Medical tourism is the way unless there is radical change in how the medical paradigm works in the US and EU.

Posted by: Steve H at May 28th, 2015 6:56 AM

I also share Reasons desire to tear it all down and start again with the FDA and get more funding to the NIH to tackle aging. The same applies to the NHS and EU systems as well which are equally as restrictive.

Posted by: Steve H at May 28th, 2015 6:59 AM

Unfortunately the FDA isn't going anywhere. And even though all the major diseases like cancer and Alzheimer's have a potential proposed SENS treatment, our current system probably wouldn't allow it to be used until you actually develop one of the diseases. In my opinion, our medical system needs to switch to a preventative system, so people don't develop these diseases in the first place... Or at least greatly delay them. At this point, most people recognize that aging is a major risk factor for all of these diseases, so the fact that this is even an issue is mind boggling.

What if a potential sens treatment provides marginal results in fighting or preventing Alzheimer's, but provides significant rejuvenation or neuroplasticity. Will the FDA approve it, or allow it for preventative use ? What if calico figures out something to greatly slow aging? Will they have to move operations off shore in order to provide treatments? The system needs some kind of reform, and I'd like to think all the bodies working in this field are trying to make that happen(especially given how much money could be at stake for big pharma). I just get an uneasy feeling that medical tourism is going to become huge if breakthroughs are made and the FDA and other similar bodies drag their feet. And let's be honest... They're going to drag their feet.

Posted by: Ham at May 28th, 2015 7:13 AM

I lean toward the opinion that it does not matter if 'aging' as such is labeled as a disease. As Reason quotes:

"What is becoming increasingly clear is that aging also has specific causes, each of which can be reduced to a cellular and molecular level, and recognisable signs and symptoms."

Treat the causes of the pathology. There are multiple ones for an aged body. We already know that, and I believe the FDA and others are on a path to allow for more and more work that directly addresses the diseases of old-age.
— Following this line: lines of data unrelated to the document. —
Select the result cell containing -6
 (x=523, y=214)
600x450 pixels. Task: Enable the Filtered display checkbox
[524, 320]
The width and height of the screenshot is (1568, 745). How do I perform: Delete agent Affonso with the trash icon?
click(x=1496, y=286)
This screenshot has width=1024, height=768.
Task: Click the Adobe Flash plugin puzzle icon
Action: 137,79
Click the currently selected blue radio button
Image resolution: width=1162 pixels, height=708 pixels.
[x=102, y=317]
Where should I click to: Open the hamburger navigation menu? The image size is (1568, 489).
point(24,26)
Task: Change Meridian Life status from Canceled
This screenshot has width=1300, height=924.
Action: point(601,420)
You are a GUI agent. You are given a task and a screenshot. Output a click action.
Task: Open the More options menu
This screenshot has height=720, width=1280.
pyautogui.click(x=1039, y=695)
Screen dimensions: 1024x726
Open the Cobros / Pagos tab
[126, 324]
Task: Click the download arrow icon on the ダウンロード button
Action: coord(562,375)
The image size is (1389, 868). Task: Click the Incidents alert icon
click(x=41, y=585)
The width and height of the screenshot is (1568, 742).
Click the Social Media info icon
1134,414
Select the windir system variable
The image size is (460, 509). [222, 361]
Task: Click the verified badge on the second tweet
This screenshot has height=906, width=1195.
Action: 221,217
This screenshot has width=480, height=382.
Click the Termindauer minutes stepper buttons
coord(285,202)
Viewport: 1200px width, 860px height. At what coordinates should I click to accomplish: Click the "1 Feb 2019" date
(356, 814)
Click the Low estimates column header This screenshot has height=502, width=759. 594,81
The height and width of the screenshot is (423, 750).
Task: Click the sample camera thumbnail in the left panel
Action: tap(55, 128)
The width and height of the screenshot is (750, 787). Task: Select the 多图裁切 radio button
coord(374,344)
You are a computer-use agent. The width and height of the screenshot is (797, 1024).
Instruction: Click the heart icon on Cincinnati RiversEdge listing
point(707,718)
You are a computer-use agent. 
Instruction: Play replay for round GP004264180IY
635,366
I think the FDA does incredible and difficult work. I believe they are very cautious. But I understand, peripherally, the need for someone who is in a life-threatening situation, to experiment.

Evidence that public-funding is taking notice of preventative medicine:
Just take a look at the A4 study, partly funded by the NIA/NIH. http://www.a4study.org. It addresses Alzheimer's Disease. Last I checked, that's a disease of old-age. [Tau and] amyloid targeted. It has "preventative" and "pre-symptomatic" all over the place...just what you want to hear from a Publicly-funded trial, if you're a longevity-fan.

Eugene

Posted by: Eugene at May 28th, 2015 7:56 AM

The system of government must change before these things happen,there are billions to be made from deaths wars and bad and sad things,unless the system of government changes nothing change,it will eventually leads to s total wipe out of life on this planet without such chsnge.